Über das Frühjahrskonzert der „Liederhalle“ am 29. April 1923 berichtete wenig später das Karlsruher Tagblatt Nr. 119 vom 1. Mai 1923 in der Rubrik „Aus dem Stadtkreise“:

„In rascher Folge reihen die Gesangvereine ihr regelmäßigen Konzerte aneinander. Am Sonntag gab die Liederhalle ihr Frühjahrskonzert, das trotz des schönen Wetters die Festhalle zu füllen vermochte. Man darf diese Tatsache auch als Beweis dafür nehmen, daß die Liederhalle sich der Sympathien weitester Kreise erfreut. Ihr Ruf im musikalischen Leben ist unerschüttert und wurde auch durch das Konzert aufs neue befestigt [...].

Herr Robert Pracht spielte gewandt und eindrucksreich eine Romanze für Viola von Bruch. Frl. Margarete Schweikert ließ reiches technisches Können und edlen Ton den Alt-Wiener Weisen (bearbeitet von Kreisler) angedeihen und erwies sich aufs neue als Geigerin großen Stils mit vornehmster Auffassung und bezauberndem Vortrag. Beide vereinigten sich dann zur Wiedergabe von Sandbergers Triosonate opus 4 und bereiteten einen erlesenen Genuß mit der plastischen Darstellung des schönheitsreichen Werkes [...].“

Die Abbildung zeigt das Konzertprogramm vom 29. April 1923 in Karlsruhe.

Programm zum Frühjahrskonzert der „Liederhalle“ in Karlsruhe am 29. April 1923 (Vorderseite). Margarete Schweikert tritt als Violinistin auf. Badische Landesbibliothek, Mus. Hs. 1418a,206 Nr. 44. – zum Nachweis

Am 8. September 1923 heiratete Margarete Schweikert Hermann Voigt, den Bruder des Konzertmeisters der Badischen Staatskapelle Ottomar Voigt. Die Verlobung und die Hochzeit des Paares wurden im Anzeigenteil des Karlsruher Tagblatts Nr. 210 vom 1. August 1923 und Nr. 247 vom 8. September 1923 angekündigt. Die Tochter des Paares, Christiane Voigt, wurde am 22. Juli 1924 geboren.
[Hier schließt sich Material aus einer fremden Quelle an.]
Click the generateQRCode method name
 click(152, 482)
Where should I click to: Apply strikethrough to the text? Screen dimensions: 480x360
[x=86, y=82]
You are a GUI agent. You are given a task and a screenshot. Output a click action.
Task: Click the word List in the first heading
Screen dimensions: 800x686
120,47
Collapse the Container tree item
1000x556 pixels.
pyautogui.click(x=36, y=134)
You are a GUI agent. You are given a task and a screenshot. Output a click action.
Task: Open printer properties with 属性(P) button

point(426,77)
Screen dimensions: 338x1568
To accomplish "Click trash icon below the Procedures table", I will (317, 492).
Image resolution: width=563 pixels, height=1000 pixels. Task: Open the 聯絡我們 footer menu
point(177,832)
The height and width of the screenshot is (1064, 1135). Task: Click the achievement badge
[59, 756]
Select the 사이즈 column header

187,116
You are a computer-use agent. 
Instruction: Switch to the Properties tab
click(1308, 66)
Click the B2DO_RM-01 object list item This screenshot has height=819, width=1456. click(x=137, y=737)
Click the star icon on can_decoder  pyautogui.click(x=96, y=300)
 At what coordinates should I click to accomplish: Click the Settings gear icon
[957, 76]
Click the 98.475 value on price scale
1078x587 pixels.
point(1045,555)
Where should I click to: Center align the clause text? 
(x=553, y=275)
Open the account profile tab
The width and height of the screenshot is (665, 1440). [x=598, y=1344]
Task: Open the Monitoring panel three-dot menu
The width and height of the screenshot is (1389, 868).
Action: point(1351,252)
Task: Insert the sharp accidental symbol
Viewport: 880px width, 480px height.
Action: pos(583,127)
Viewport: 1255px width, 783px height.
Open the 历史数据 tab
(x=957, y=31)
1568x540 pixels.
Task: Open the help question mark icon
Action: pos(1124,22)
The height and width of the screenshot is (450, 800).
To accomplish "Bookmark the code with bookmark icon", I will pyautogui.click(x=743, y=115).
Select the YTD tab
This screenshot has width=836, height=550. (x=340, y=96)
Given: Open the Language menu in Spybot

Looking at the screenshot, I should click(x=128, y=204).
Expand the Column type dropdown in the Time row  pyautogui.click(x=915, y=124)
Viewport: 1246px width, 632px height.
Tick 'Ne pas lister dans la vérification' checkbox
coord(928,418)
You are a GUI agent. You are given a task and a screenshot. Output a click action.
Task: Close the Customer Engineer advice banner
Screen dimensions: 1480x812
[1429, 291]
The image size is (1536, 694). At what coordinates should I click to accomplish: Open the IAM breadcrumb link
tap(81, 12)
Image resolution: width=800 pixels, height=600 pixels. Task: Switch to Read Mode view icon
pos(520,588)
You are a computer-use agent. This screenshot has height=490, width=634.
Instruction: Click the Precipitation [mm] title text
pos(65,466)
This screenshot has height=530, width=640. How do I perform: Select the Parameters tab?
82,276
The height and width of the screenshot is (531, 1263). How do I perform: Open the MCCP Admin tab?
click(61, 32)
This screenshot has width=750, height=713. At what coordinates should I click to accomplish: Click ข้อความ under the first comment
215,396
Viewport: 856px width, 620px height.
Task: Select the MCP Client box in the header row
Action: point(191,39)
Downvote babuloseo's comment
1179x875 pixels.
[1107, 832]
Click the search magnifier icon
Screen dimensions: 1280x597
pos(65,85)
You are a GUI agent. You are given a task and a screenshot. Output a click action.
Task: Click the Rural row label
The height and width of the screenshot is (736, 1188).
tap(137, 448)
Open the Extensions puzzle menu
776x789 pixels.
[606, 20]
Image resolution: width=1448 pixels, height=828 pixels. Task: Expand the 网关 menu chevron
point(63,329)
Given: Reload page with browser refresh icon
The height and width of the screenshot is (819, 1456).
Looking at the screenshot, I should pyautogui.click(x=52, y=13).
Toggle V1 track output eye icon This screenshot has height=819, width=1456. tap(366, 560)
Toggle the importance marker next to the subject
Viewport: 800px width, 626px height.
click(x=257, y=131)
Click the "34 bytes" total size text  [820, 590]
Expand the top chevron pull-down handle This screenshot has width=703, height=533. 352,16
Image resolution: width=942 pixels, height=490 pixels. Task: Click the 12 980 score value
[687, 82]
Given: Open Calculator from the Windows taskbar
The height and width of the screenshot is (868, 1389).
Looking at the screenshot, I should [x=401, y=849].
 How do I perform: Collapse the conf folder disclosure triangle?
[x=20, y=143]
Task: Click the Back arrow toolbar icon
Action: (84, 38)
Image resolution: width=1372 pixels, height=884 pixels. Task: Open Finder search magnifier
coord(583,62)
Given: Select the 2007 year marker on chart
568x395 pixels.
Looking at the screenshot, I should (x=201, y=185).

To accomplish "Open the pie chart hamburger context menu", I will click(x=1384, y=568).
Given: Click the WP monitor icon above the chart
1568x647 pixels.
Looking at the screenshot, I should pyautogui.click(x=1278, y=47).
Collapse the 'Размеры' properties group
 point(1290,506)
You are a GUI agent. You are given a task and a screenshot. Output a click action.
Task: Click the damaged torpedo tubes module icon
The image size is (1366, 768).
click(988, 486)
Die Abbildungen zeigen die Zeitungsannoncen zur Verlobung und Hochzeit von Margarete Schweikert 1923.

Zeitungsanzeigen im Anzeigenteil des Karlsruher Tagblatts zur Verlobung von Margarete Schweikert und Hermann Voigt am 1. August 1923 und zur Hochzeit am 8. September 1923

Inflation

Im Jahr 1923 berichteten die Tageszeitungen kontinuierlich über die schwerwiegenden Auswirkungen der Inflation in Deutschland. Die Inflation begann 1914 und dauerte bis November 1923 an. Sie hatte ihren Ursprung in der Finanzierung des Ersten Weltkrieges und gilt als eine der radikalsten Geldentwertungen in großen Industrienationen. Währungstechnisch wurde die Inflation am 15. November 1923 mit Einführung der Rentenmark (wertgleich mit der späteren Reichsmark) beendet. Die Ausgabe der Rentenmark erfolgte durch die Rentenbank, der Wert einer Rentenmark wurde auf eine Billion Papiermark festgesetzt. Ab dem 15. November 1923 wurden nach und nach Geldscheine in Rentenmark in Umlauf gebracht.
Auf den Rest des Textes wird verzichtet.